START Material provided
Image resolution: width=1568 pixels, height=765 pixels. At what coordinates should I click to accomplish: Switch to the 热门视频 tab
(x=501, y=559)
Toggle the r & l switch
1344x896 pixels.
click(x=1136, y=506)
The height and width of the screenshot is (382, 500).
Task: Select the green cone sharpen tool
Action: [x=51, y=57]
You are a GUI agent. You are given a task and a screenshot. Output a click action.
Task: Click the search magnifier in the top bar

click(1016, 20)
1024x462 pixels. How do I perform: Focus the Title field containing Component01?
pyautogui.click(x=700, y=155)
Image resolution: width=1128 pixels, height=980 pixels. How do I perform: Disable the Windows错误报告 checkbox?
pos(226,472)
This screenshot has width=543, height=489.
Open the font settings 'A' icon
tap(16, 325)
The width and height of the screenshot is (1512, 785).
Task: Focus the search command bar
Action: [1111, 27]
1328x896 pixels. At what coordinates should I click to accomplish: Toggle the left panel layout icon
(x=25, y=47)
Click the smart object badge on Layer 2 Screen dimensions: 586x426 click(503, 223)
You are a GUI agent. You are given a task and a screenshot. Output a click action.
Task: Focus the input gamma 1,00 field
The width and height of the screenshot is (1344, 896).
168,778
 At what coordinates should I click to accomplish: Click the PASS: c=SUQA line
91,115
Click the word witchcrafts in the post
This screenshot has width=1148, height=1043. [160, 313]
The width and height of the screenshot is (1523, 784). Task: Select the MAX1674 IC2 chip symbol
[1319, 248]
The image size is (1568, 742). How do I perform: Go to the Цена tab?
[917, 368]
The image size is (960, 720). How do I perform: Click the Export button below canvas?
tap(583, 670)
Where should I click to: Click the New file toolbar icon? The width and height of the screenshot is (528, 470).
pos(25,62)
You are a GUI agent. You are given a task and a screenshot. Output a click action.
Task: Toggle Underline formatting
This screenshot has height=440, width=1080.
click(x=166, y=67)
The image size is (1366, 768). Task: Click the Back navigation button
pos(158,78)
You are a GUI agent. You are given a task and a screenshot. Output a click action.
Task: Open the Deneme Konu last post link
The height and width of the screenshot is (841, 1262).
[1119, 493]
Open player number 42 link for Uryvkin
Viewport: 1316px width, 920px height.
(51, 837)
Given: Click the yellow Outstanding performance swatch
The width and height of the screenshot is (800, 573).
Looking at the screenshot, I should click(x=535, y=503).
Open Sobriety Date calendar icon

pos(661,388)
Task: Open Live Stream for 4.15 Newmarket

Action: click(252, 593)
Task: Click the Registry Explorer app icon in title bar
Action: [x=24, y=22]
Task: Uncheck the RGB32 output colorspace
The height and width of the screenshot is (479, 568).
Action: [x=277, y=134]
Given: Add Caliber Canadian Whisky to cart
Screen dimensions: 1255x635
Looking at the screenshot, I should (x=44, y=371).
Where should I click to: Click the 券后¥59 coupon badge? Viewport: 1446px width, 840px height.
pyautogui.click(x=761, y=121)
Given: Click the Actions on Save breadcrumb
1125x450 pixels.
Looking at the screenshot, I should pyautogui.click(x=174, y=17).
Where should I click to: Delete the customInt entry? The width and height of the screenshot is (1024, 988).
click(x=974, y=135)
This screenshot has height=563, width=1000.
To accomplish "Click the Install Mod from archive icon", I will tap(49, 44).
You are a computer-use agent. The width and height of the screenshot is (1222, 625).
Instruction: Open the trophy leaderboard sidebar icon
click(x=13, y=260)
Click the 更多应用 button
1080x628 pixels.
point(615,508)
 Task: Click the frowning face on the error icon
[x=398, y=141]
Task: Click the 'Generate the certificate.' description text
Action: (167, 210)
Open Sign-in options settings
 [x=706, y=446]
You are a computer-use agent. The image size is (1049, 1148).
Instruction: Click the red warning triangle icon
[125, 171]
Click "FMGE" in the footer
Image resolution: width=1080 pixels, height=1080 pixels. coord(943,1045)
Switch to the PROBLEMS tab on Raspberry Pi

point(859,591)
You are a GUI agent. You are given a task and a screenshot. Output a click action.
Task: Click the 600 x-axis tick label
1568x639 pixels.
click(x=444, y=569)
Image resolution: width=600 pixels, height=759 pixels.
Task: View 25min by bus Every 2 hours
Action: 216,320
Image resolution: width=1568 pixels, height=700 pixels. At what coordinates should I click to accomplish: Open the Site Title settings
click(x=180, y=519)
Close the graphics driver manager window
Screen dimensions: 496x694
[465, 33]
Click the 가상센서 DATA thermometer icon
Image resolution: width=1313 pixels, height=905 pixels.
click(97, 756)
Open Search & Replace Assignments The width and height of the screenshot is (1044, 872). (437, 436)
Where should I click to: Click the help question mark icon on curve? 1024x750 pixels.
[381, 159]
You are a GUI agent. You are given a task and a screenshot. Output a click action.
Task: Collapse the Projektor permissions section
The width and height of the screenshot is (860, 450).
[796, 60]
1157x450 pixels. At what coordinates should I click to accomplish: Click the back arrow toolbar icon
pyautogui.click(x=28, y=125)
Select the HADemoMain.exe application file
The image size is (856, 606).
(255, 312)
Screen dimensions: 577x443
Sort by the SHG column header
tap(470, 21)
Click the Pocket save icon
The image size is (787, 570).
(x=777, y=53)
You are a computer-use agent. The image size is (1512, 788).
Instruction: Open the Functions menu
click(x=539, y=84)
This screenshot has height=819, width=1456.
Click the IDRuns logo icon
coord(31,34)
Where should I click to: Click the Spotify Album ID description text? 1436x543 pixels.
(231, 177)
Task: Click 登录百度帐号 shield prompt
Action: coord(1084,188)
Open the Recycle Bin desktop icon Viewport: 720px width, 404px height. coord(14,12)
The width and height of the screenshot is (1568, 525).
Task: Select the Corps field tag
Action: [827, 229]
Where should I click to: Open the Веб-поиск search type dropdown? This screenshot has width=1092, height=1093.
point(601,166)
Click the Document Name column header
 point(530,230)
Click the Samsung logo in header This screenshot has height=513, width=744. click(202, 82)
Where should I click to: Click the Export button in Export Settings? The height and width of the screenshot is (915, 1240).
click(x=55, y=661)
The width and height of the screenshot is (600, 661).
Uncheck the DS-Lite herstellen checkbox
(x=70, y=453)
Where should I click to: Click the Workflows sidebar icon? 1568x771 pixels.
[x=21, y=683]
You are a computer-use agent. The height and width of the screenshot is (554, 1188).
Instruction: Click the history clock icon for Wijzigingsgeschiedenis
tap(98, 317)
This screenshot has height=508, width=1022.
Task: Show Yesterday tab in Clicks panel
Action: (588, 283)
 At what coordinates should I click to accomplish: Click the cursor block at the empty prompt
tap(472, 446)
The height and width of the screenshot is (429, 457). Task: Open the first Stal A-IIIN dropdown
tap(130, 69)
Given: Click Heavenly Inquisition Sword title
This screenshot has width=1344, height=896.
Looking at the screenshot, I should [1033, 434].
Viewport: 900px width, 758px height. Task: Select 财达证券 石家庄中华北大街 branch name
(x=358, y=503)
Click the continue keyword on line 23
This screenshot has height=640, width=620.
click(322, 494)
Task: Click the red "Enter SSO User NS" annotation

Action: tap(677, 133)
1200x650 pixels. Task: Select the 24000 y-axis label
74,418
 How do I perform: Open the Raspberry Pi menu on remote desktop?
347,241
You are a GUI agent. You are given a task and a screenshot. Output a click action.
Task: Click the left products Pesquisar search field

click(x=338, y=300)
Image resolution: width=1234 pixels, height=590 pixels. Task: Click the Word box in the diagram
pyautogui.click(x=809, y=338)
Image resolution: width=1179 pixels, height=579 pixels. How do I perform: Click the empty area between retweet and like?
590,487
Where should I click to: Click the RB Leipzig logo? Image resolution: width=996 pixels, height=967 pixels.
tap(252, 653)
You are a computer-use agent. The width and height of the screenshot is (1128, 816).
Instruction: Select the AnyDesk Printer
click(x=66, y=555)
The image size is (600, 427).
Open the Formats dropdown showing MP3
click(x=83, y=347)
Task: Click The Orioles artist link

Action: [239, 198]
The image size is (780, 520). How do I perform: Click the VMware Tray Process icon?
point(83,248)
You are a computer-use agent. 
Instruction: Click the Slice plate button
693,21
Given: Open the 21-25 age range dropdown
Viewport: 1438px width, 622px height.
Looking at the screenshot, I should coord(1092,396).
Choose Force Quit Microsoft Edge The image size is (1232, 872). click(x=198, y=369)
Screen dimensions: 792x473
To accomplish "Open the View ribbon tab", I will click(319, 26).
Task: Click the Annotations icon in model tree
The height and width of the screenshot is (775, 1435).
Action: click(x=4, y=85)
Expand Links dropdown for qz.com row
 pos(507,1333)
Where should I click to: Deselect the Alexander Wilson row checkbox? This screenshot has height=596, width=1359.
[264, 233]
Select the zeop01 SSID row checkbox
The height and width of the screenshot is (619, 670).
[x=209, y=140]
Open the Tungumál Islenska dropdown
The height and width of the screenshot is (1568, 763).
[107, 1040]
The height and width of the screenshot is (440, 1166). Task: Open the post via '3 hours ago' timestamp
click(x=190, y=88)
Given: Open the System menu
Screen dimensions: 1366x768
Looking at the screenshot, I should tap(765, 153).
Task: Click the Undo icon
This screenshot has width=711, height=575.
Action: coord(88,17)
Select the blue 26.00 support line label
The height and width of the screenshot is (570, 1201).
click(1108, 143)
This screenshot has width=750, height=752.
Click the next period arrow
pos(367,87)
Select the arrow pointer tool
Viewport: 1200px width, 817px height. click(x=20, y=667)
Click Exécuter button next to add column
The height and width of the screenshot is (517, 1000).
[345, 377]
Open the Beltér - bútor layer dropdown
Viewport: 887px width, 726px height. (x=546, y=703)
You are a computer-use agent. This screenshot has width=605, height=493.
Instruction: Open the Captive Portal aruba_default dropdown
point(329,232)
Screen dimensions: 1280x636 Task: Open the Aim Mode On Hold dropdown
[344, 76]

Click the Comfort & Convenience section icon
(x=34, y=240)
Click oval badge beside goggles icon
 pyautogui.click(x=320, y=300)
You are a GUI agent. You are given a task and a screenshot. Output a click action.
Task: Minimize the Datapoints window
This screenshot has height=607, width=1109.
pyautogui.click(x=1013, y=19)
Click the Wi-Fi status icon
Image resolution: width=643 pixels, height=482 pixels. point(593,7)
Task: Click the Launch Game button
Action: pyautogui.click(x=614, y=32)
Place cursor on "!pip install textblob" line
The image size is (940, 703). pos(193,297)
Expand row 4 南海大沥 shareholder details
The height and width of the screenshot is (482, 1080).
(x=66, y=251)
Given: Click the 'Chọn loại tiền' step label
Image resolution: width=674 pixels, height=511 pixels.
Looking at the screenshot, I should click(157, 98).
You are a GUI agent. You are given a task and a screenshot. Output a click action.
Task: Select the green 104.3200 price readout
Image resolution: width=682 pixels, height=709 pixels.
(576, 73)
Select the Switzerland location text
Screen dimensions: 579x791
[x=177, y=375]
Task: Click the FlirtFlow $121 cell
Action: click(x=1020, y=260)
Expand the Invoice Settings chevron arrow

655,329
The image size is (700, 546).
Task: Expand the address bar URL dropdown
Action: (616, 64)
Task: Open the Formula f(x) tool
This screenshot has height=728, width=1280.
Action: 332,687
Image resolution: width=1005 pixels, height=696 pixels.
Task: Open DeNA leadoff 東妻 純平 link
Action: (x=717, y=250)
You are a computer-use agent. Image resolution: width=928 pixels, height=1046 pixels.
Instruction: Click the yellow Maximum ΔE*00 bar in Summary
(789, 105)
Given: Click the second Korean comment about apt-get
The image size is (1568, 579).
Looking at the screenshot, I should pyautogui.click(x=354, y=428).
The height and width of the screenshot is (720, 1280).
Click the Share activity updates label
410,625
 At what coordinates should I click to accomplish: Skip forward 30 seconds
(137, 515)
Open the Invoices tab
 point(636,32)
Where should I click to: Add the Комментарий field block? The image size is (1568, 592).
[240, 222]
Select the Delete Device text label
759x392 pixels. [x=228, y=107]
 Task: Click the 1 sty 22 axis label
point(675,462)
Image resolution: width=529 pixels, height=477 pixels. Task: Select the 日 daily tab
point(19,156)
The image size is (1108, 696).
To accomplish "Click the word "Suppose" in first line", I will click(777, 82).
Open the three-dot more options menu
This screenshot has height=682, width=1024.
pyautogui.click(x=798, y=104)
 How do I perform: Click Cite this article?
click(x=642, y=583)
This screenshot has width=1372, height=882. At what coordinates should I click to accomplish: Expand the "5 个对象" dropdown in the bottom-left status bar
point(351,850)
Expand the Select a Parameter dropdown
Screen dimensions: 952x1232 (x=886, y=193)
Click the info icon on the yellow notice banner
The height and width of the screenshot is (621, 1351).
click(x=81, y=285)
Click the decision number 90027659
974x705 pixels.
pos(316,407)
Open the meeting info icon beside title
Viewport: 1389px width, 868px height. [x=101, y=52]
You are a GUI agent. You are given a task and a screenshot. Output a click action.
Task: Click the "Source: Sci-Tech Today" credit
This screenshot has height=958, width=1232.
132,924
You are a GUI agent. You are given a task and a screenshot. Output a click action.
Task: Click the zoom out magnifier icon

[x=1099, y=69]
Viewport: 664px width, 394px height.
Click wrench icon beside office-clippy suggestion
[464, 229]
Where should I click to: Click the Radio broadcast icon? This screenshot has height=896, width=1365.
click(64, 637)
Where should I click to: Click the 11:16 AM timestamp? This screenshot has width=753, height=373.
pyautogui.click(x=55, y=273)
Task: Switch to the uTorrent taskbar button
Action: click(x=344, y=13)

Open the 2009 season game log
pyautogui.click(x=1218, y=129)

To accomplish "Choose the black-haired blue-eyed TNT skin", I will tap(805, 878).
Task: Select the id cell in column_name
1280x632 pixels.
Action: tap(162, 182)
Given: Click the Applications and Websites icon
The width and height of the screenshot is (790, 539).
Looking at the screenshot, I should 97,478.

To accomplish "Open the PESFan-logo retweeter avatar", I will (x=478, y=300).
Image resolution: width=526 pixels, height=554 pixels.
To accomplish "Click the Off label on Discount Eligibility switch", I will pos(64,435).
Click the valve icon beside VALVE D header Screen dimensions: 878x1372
END Material provided
=== Goal of the exercise ===
Copy range, inclusive: the line holding "This screenshot has width=750, height=752." to the line holding "You are a computer-use agent. This". Reproduce exactly those lines of the records above and no others.

=== Finished task ===
This screenshot has width=750, height=752.
Click the next period arrow
pos(367,87)
Select the arrow pointer tool
Viewport: 1200px width, 817px height. click(x=20, y=667)
Click Exécuter button next to add column
The height and width of the screenshot is (517, 1000).
[345, 377]
Open the Beltér - bútor layer dropdown
Viewport: 887px width, 726px height. (x=546, y=703)
You are a computer-use agent. This screenshot has width=605, height=493.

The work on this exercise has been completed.